Alternative Models for Anticancer Drug Discovery From Natural Products Using Binary Tumor-Microenvironment-on-a-Chip.

The efficacy evaluation of anticancer drugs derived from natural products has traditionally relied on animal models, highlighting the need for more efficient preclinical assessment platforms. In this study, a binary tumor-microenvironment-on-a-chip (T-MOC) system is introduced to assess the therapeutic potential of illudin S and roridin E, two cytotoxic compounds derived from Omphalotus japonicus and Podostroma cornu-damae, respectively. The binary T-MOC model integrates independently developed vascular and invasive ductal carcinoma compartments, effectively mimicking in vivo drug delivery barriers and physiological dynamics. Using this model, illudin S demonstrates strong anticancer effects but exhibits high toxicity, particularly in the lung and liver, indicating a narrow therapeutic window.
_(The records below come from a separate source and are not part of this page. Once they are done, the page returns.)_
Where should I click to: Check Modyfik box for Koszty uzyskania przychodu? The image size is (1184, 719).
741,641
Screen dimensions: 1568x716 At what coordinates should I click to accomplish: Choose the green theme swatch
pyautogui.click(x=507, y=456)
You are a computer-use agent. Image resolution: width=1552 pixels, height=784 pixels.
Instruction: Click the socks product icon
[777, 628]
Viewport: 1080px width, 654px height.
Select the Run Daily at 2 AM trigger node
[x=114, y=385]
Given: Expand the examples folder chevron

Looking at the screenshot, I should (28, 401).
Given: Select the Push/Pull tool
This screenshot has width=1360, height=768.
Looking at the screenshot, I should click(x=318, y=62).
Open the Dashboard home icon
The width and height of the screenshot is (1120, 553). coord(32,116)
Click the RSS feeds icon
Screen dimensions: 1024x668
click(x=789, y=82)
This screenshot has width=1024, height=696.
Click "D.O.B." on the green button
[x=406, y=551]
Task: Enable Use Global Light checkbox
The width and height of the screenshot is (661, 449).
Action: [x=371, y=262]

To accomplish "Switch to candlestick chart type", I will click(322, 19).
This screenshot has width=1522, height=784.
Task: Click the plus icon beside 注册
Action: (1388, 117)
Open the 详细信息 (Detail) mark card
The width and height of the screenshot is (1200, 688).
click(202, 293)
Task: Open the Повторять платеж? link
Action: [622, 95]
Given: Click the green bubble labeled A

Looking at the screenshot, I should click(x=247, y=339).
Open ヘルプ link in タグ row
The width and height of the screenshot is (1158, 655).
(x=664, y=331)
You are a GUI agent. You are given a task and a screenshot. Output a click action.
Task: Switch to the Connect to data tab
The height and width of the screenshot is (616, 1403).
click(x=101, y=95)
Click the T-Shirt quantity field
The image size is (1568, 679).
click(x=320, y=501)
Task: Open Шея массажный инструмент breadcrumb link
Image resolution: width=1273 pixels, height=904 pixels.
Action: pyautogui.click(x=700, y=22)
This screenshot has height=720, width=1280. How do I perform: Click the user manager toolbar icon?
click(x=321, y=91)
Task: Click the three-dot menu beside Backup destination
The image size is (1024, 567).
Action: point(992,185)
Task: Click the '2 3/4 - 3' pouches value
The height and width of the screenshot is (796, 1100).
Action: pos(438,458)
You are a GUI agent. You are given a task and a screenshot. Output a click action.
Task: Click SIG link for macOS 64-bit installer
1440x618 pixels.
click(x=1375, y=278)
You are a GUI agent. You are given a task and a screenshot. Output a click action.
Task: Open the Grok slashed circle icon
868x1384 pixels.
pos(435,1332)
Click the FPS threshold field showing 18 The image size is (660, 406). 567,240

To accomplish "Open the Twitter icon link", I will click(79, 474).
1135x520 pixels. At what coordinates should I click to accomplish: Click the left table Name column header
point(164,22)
Roridin E demonstrates potent activity at low concentrations but exhibits high toxicity, especially in the liver and skin. Additionally, morphological analysis is performed to predict drug delivery and distribution characteristics, revealing anisotropic remission and the influence of microenvironmental factors on drug response. This study underscores the potential of the binary T-MOC system as an alternative platform for anticancer drug evaluation, enabling efficient preclinical validation while reducing reliance on animal models.